As far as ballads go, I'd have to say "Destination Departure" is a lot like "Deadlocked." That's about as far as I've explored the band ballad-wise though.

My other favorite tracks of theirs are The Shining Path and Mercyside. Mercyside is a catchy modern-sounding track from their latest album, and The Shining Path is just awesome. :D Don't listen to The Shining Path if you don't like growling, though... I typically don't but Tristania uses growling very effectively.


----------



## Music Dragon (Jul 20, 2008)

AuroraKing said:


> Eh? I feel like I should understand that reply but I don't. o_o


It's okay, I didn't expect you to. *pat pat*


----------



## Furretsu (Jul 20, 2008)

*shrug* Is it because I make topics promoting my obsessions nearly daily? =P If so, can't really help it. I love music.


----------



## #1 bro (Jul 20, 2008)

AuroraKing said:


> As far as ballads go, I'd have to say "Destination Departure" is a lot like "Deadlocked." That's about as far as I've explored the band ballad-wise though.
> 
> My other favorite tracks of theirs are The Shining Path and Mercyside. Mercyside is a catchy modern-sounding track from their latest album, and The Shining Path is just awesome. :D Don't listen to The Shining Path if you don't like growling, though... I typically don't but Tristania uses growling very effectively.


Alright, thanks. I'll listen to those four when I have some time.


----------



## Music Dragon (Jul 20, 2008)

AuroraKing said:


> *shrug* Is it because I make topics promoting my obsessions nearly daily? =P If so, can't really help it. I love music.


You do. But you love it in the same way you love a prostitute; bang it for a while, then move on to the next one.


----------



## Furretsu (Jul 20, 2008)

But I still love every band I've posted about in the past. ;___;


----------



## #1 bro (Jul 20, 2008)

Hah, thanks, AK. I enjoyed all those songs. Although, why do they ever let the male(s) sing? The female has an amazing voice, while the guys, frankly, can't really sing at all. :|


----------



## Furretsu (Jul 20, 2008)

xD Yeah, Vibeke really does need more spotlight... she's no longer in the band, though. :( Hopefully the new female vocalist will be just as good as she was.


----------



## Storm Earth and Fire (Jul 20, 2008)

AuroraKing said:


> *shrug* Is it because I make topics promoting my obsessions nearly daily? =P If so, can't really help it. I love music.

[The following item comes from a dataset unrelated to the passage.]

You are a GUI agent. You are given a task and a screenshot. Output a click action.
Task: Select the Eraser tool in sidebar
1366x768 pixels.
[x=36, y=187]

Maybe you just need one big megathread for all of your obsessions. :p


----------



## Altmer (Jul 20, 2008)

Listened to these guys, yeah. I've bought their last two records, Ashes and Illumination... favourite song is Libre.

Not as completely in love with them as AK is, though...


----------



## Fireworks (Jul 20, 2008)

yeah you completely overrate like every piece of music you newly find, not like that's a really bad thing at all though

I've just youtubed up Deadlocked, it was ok, nothing too amazing though; I guess gothic metal is not my genre, or just that song wasn't good enough, but I can't be bothered to look up more for the time being


----------



## Cryssie (Jul 20, 2008)

The only song I have heard is Libre. I like it a lot (probably one of the most evil-sounding songs I listen to, heh), which is funny because most of the vocals in it are harsher than I usually like. I think it's the guitar that brings it all together. It gives it a stronger sense of... purpose.

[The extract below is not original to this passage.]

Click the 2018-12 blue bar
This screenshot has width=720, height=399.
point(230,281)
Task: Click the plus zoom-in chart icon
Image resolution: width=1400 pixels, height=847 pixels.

I think I might have given one or two other tracks a listen, but nothing stuck with me like Libre. Since you're into them right now, could you recommend something of theirs that's similar or something? :D


----------



## Altmer (Jul 20, 2008)

Lotus.


----------



## Furretsu (Jul 20, 2008)

As Altmer said, "Lotus"... or anything on _Illumination_, really.

"My Lost Lenore" is widely considered Tristania's best song, and I'd probably agree that it's one of their best. If you love Vibeke's voice, that's probably the track you want to start with.

I'd suggest you try out their _World of Glass_ album, though, Cryssie - especially "The Shining Path" and "Wormwood" - as those are the songs (along with "Deadlocked") that basically made me a fan for life.


----------



## Cryssie (Jul 21, 2008)

Altmer said:


> Lotus.





AuroraKing said:


> As Altmer said, "Lotus"... or anything on _Illumination_, really.
> 
> "My Lost Lenore" is widely considered Tristania's best song, and I'd probably agree that it's one of their best. If you love Vibeke's voice, that's probably the track you want to start with.
> 
> I'd suggest you try out their _World of Glass_ album, though, Cryssie - especially "The Shining Path" and "Wormwood" - as those are the songs (along with "Deadlocked") that basically made me a fan for life.


Okay, will do. :) Thanks!


----------